Exercise brief: Reproduce without alteration the entries from their first line up to and including the line that contains "pos(34,186)".

Entries shown:
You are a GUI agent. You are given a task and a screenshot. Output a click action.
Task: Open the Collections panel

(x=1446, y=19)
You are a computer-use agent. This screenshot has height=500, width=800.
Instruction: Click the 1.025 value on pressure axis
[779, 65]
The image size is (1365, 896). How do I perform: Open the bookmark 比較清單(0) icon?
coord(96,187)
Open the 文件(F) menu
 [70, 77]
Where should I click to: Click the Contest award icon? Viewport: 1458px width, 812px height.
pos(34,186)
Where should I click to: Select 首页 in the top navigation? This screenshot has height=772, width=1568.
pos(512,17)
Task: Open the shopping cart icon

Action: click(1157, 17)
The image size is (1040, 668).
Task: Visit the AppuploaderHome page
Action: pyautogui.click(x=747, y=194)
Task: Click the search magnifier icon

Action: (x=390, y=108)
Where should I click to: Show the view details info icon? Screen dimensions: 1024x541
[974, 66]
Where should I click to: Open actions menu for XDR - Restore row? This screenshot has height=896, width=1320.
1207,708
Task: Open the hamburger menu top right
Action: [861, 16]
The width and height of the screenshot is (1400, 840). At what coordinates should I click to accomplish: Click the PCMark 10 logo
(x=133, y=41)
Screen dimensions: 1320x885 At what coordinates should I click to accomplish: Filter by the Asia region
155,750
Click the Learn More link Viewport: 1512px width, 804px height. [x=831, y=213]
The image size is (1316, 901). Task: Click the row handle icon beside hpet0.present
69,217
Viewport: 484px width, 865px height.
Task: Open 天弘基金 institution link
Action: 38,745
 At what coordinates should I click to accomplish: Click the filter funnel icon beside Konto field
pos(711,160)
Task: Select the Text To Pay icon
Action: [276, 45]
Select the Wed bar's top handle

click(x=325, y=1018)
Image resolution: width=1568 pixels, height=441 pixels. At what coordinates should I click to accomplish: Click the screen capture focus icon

Result below:
You are a GUI agent. You are given a task and a screenshot. Output a click action.
Task: Open the Collections panel

(x=1446, y=19)
You are a computer-use agent. This screenshot has height=500, width=800.
Instruction: Click the 1.025 value on pressure axis
[779, 65]
The image size is (1365, 896). How do I perform: Open the bookmark 比較清單(0) icon?
coord(96,187)
Open the 文件(F) menu
 [70, 77]
Where should I click to: Click the Contest award icon? Viewport: 1458px width, 812px height.
pos(34,186)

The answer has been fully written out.